→ Assignment: Reproduce the data below, replacing every occurrence of "Locate an element" with "Find an element" and leaving everything else unchanged.

→ Data shown:
------------------------

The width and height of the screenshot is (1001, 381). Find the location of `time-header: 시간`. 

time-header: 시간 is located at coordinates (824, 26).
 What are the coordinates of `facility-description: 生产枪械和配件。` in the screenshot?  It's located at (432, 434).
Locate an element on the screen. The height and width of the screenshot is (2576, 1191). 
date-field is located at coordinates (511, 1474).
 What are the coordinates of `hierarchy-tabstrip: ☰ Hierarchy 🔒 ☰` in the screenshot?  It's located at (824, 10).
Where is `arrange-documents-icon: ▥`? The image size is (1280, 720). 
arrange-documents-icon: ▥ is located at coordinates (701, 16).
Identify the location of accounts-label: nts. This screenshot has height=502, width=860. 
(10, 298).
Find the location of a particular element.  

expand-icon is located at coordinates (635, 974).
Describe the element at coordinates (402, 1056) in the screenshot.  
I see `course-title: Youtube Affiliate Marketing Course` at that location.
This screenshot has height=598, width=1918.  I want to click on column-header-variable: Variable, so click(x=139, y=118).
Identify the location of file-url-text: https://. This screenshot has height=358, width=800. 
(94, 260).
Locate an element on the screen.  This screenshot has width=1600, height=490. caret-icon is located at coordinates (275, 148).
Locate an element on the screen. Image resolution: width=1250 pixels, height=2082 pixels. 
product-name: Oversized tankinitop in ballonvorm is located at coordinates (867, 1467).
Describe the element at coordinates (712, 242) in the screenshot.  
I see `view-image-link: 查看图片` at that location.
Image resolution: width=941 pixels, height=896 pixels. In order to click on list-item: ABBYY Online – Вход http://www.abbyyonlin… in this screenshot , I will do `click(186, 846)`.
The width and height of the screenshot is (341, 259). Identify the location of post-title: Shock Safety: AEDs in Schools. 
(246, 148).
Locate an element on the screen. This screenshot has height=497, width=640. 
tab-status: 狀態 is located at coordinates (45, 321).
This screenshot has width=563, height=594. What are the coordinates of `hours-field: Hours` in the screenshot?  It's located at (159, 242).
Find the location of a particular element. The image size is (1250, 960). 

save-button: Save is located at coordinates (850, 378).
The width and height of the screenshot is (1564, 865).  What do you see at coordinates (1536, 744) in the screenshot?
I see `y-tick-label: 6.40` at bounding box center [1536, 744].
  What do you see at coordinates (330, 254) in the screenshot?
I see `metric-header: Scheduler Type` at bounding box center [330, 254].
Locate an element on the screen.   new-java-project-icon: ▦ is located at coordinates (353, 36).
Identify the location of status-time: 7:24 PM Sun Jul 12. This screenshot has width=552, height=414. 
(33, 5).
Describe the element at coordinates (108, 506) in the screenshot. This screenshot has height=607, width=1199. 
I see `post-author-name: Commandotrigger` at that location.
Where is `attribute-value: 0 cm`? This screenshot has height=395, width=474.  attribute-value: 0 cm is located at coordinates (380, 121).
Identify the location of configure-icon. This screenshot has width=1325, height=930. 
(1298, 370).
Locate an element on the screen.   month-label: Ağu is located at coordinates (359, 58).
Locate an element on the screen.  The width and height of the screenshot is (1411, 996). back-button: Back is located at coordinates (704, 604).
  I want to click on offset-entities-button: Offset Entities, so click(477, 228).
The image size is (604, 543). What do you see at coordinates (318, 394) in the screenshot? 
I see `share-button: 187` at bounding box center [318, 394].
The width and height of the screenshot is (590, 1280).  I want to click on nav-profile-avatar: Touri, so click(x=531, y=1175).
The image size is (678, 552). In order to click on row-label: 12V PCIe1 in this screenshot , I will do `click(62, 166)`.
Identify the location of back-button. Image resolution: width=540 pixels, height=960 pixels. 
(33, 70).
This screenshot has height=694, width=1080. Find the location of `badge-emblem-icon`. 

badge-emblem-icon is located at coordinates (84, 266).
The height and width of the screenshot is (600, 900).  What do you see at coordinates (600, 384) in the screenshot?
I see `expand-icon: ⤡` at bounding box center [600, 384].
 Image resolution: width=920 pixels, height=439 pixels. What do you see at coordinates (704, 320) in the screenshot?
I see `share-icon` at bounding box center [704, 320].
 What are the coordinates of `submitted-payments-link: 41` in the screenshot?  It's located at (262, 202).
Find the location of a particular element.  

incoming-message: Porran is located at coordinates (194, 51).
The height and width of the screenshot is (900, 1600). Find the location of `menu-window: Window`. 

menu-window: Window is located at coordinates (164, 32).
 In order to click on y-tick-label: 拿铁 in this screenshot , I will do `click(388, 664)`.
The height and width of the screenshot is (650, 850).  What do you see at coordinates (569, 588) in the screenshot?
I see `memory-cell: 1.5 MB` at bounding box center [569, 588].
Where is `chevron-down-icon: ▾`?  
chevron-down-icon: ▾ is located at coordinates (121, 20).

------------------------

→ Written solution:
The width and height of the screenshot is (1001, 381). Find the location of `time-header: 시간`. 

time-header: 시간 is located at coordinates (824, 26).
 What are the coordinates of `facility-description: 生产枪械和配件。` in the screenshot?  It's located at (432, 434).
Find an element on the screen. The height and width of the screenshot is (2576, 1191). 
date-field is located at coordinates (511, 1474).
 What are the coordinates of `hierarchy-tabstrip: ☰ Hierarchy 🔒 ☰` in the screenshot?  It's located at (824, 10).
Where is `arrange-documents-icon: ▥`? The image size is (1280, 720). 
arrange-documents-icon: ▥ is located at coordinates (701, 16).
Identify the location of accounts-label: nts. This screenshot has height=502, width=860. 
(10, 298).
Find the location of a particular element.  

expand-icon is located at coordinates (635, 974).
Describe the element at coordinates (402, 1056) in the screenshot.  
I see `course-title: Youtube Affiliate Marketing Course` at that location.
This screenshot has height=598, width=1918.  I want to click on column-header-variable: Variable, so click(x=139, y=118).
Identify the location of file-url-text: https://. This screenshot has height=358, width=800. 
(94, 260).
Find an element on the screen.  This screenshot has width=1600, height=490. caret-icon is located at coordinates (275, 148).
Find an element on the screen. Image resolution: width=1250 pixels, height=2082 pixels. 
product-name: Oversized tankinitop in ballonvorm is located at coordinates (867, 1467).
Describe the element at coordinates (712, 242) in the screenshot.  
I see `view-image-link: 查看图片` at that location.
Image resolution: width=941 pixels, height=896 pixels. In order to click on list-item: ABBYY Online – Вход http://www.abbyyonlin… in this screenshot , I will do `click(186, 846)`.
The width and height of the screenshot is (341, 259). Identify the location of post-title: Shock Safety: AEDs in Schools. 
(246, 148).
Find an element on the screen. This screenshot has height=497, width=640. 
tab-status: 狀態 is located at coordinates (45, 321).
This screenshot has width=563, height=594. What are the coordinates of `hours-field: Hours` in the screenshot?  It's located at (159, 242).
Find the location of a particular element. The image size is (1250, 960). 

save-button: Save is located at coordinates (850, 378).
The width and height of the screenshot is (1564, 865).  What do you see at coordinates (1536, 744) in the screenshot?
I see `y-tick-label: 6.40` at bounding box center [1536, 744].
  What do you see at coordinates (330, 254) in the screenshot?
I see `metric-header: Scheduler Type` at bounding box center [330, 254].
Find an element on the screen.   new-java-project-icon: ▦ is located at coordinates (353, 36).
Identify the location of status-time: 7:24 PM Sun Jul 12. This screenshot has width=552, height=414. 
(33, 5).
Describe the element at coordinates (108, 506) in the screenshot. This screenshot has height=607, width=1199. 
I see `post-author-name: Commandotrigger` at that location.
Where is `attribute-value: 0 cm`? This screenshot has height=395, width=474.  attribute-value: 0 cm is located at coordinates (380, 121).
Identify the location of configure-icon. This screenshot has width=1325, height=930. 
(1298, 370).
Find an element on the screen.   month-label: Ağu is located at coordinates (359, 58).
Find an element on the screen.  The width and height of the screenshot is (1411, 996). back-button: Back is located at coordinates (704, 604).
  I want to click on offset-entities-button: Offset Entities, so click(477, 228).
The image size is (604, 543). What do you see at coordinates (318, 394) in the screenshot? 
I see `share-button: 187` at bounding box center [318, 394].
The width and height of the screenshot is (590, 1280).  I want to click on nav-profile-avatar: Touri, so click(x=531, y=1175).
The image size is (678, 552). In order to click on row-label: 12V PCIe1 in this screenshot , I will do `click(62, 166)`.
Identify the location of back-button. Image resolution: width=540 pixels, height=960 pixels. 
(33, 70).
This screenshot has height=694, width=1080. Find the location of `badge-emblem-icon`. 

badge-emblem-icon is located at coordinates (84, 266).
The height and width of the screenshot is (600, 900).  What do you see at coordinates (600, 384) in the screenshot?
I see `expand-icon: ⤡` at bounding box center [600, 384].
 Image resolution: width=920 pixels, height=439 pixels. What do you see at coordinates (704, 320) in the screenshot?
I see `share-icon` at bounding box center [704, 320].
 What are the coordinates of `submitted-payments-link: 41` in the screenshot?  It's located at (262, 202).
Find the location of a particular element.  

incoming-message: Porran is located at coordinates (194, 51).
The height and width of the screenshot is (900, 1600). Find the location of `menu-window: Window`. 

menu-window: Window is located at coordinates (164, 32).
 In order to click on y-tick-label: 拿铁 in this screenshot , I will do `click(388, 664)`.
The height and width of the screenshot is (650, 850).  What do you see at coordinates (569, 588) in the screenshot?
I see `memory-cell: 1.5 MB` at bounding box center [569, 588].
Where is `chevron-down-icon: ▾`?  
chevron-down-icon: ▾ is located at coordinates (121, 20).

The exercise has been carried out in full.